** Independence Day in Sri Lanka is celebrated annually on the 4th February. Sri Lanka gained Independence from the British on February 4, 1948. The day is a national holiday in Sri Lanka.It is celebrated all over the country with flag-hoisting ceremonies, dances, parades and cultural performances. The main celebrations take place in Colombo. Here the President raises the national flag and delivers a speech at a nationally televised event.**
Many struggles were made in the history of Sri Lanka for the cause of freedom. And on the Independence Day all of those who fought for this are remembered and celebrated. But the independence movement against the British is especially recalled.
In the President’s speech, he highlights the achievements of the government during the past year, raises important issues and requests the people to join together in commemorating this historic day. The President also pays tribute to the national heroes of Sri Lanka, observing two minutes of silence in their memory.

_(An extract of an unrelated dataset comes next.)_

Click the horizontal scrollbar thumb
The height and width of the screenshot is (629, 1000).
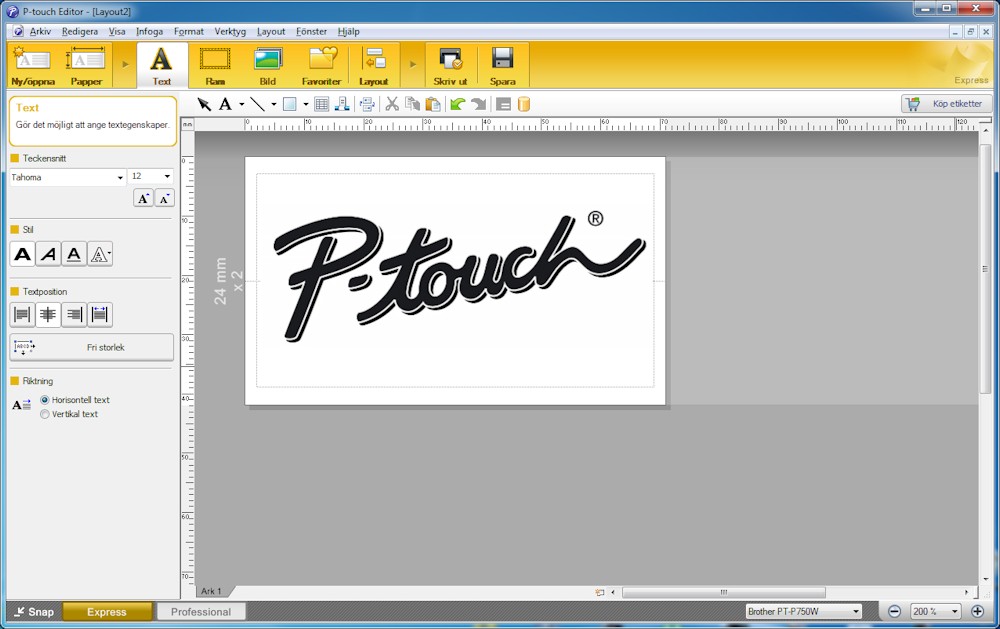click(x=723, y=592)

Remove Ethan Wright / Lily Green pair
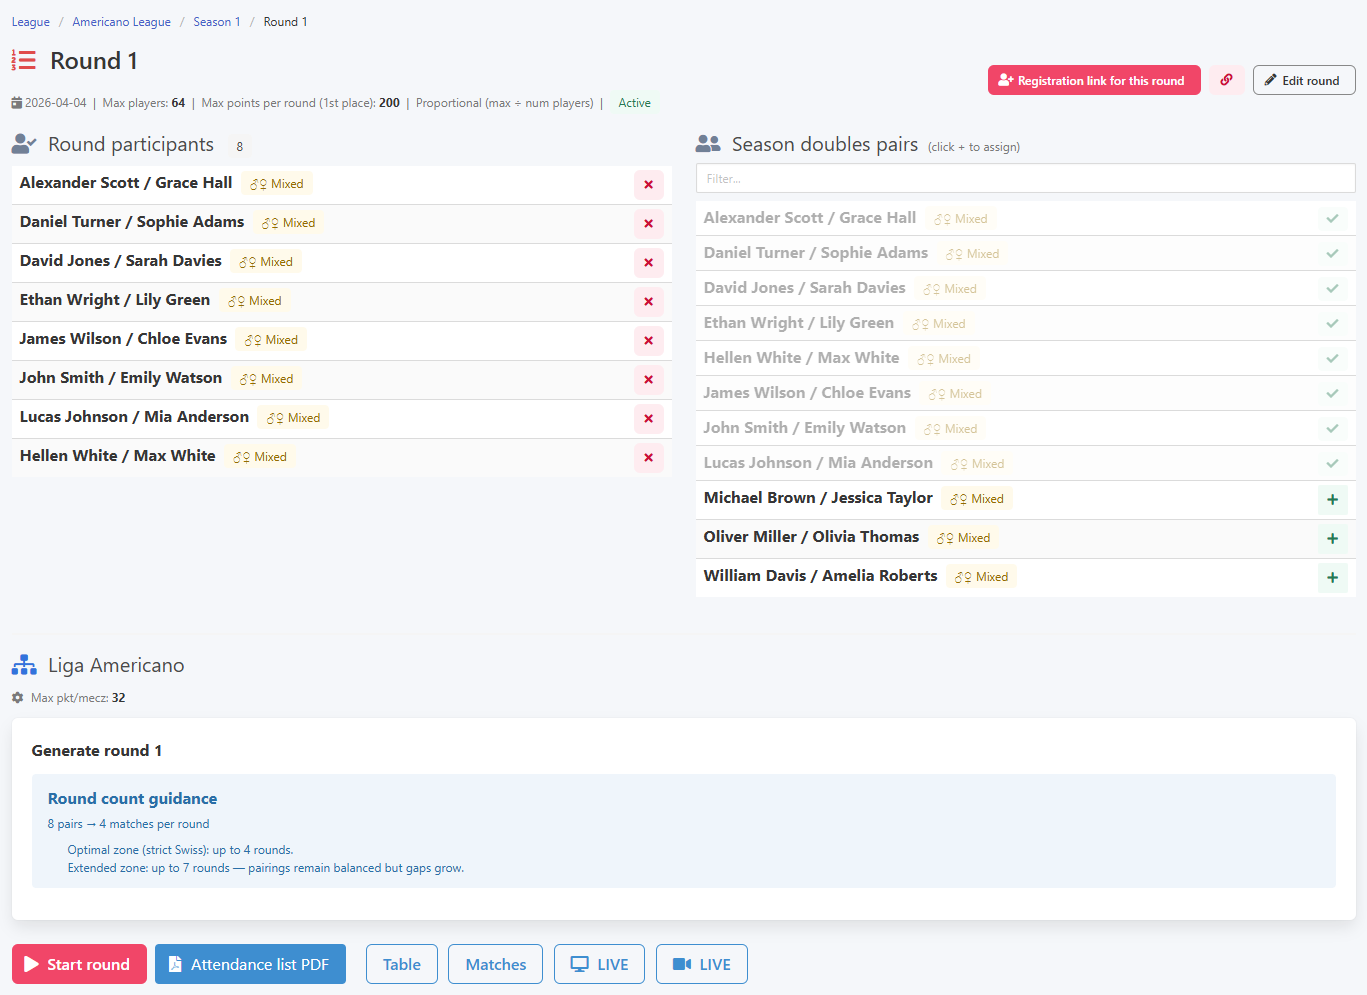648,302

A great military parade is also performed. In recent years, it displays the power of the army, navy, air force, police and the civil defense force. In addition, the commitment, bravery, national unity and determination to achieve peace is recollected in the minds of the Sri Lankan people. Moreover, the national flag is hoisted and the national anthem sung, the traditional lamp is lit and the processions begin, complete with meticulously coordinated military parades, firing of canons and various religious and cultural performances, all to paying tribute to the ancestors of the land for their glorious feat. Sri Lanka celebrates the gaining of her independence from Colonial rule with magnificent pomp and pageantry and the spirit of patriotism resonating in every street corner.
Sri Lanka is a mesmerizing island nation, South of India. Surrounded by the blue Indian Ocean from all sides, the island covers an area of 65,610 sq. kms. Blessed with a diverse landscape ranging from lush green tropical forests to highlands, arid plains and pristine sandy beaches, this county has something for everyone.

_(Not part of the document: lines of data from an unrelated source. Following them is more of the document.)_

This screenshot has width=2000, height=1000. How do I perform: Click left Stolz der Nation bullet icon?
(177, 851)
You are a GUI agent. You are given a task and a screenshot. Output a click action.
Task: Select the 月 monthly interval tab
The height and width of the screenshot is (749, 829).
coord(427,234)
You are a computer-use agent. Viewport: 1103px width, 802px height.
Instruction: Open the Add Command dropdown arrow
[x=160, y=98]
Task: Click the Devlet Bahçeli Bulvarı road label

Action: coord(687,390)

The capital city Colombo is a modern hub exhibiting urbane life. Moving on from the polished city life, Sri Lanka’s exotic attractions are a paradise for animal and nature lovers. The Pinnawala Elephant Orphanage sanctuary is home to 60 abandoned wild elephant babies who are cared for. Revel as you watch the elephants enjoying their river soak. Nuwara Eliya is the country’s lush green hill station, once a summer retreat of colonizers; it is now home to verdant tea plantations, Sri Lanka’s best golf course and the beautiful Hakgala Botanical Gardens. Kandy is another gorgeous hill city that is built around an attractive man-made lake, the town is famous for the Esala Perahera Festival in August. Kandy is also known for housing a scared artifact in a guarded coffer in Dalada Maligawa or in the Temple of The Tooth.
For art and history lovers, Polonnuaruwa is an absolute delight. This place apart from housing the ancient ruins of palaces and friezes also features the 12-century stone sculptures of Buddha. Three statues of the Buddha, one sitting, one standing and the last reclining are the most revered monuments in Sri Lanka. Another exciting attraction is Sigiriya. This place is famed for housing the ancient ruins of the 5th century lion rock fortress of King Kashyapa. It is also renowned for having a 1500-year-old painted frescoes located at the top of a spiral staircase and has been declared a UNESCO World Heritage Site.

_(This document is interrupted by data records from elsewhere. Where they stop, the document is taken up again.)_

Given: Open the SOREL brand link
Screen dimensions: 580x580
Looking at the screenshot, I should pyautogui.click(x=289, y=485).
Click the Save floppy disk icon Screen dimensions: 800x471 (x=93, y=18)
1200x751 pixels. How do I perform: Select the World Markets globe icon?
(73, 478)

It is interesting to note that many attractions of Sri Lanka are located in a cultural triangle at the Centre of the country encompassing other amazing attractions like the Dambulla Cave Temples and the ancient city of Ceylonese in Anuradhapura.
The country has been classified as 'middle-income economy' by the IMF since 2010. The unemployment rate in the country was 4.9% in 2019, against 4.4% in 2018. The IMF expects however this trend to be affected by the negative economic impact of the COVID-19 pandemic, the rate being currently estimated to increase to 6.3% in 2020 and decrease to 5% in 2021. Sri Lanka’s record of poverty reduction has been encouraging. The poverty headcount rate fell from about 22.7% in 2002 to 4.1% in 2016 (Asia Development Bank, latest data available). However, living standards remain low and pockets of severe poverty persist. Additionally, poverty rates are disproportionately high for vulnerable groups such as youth and ethnic minorities; and unemployment is high for youth and women. Still, the country’s 21 million inhabitants have achieved some of the best human development results in South Asia. The literacy rate in 2019 was close to 100% and the country’s life expectancy is the highest in the region. High literacy rates, low mortality rates and the steadily declining population growth, reflect the country’s progress in the sphere of social development.
The present Sri Lankan High Commissioner to Pakistan, Vice Admiral Mohan Wijiwickrama having a military and a strong political background. Being the ex-governor of two provinces in Sri Lanka. He has been playing an important part in uplifting the status of his Country. He is very keen to promote trade, tourism and cultural relations between both countries. He carries positive concepts to improve bilateral relations and multilateral relations between both countries.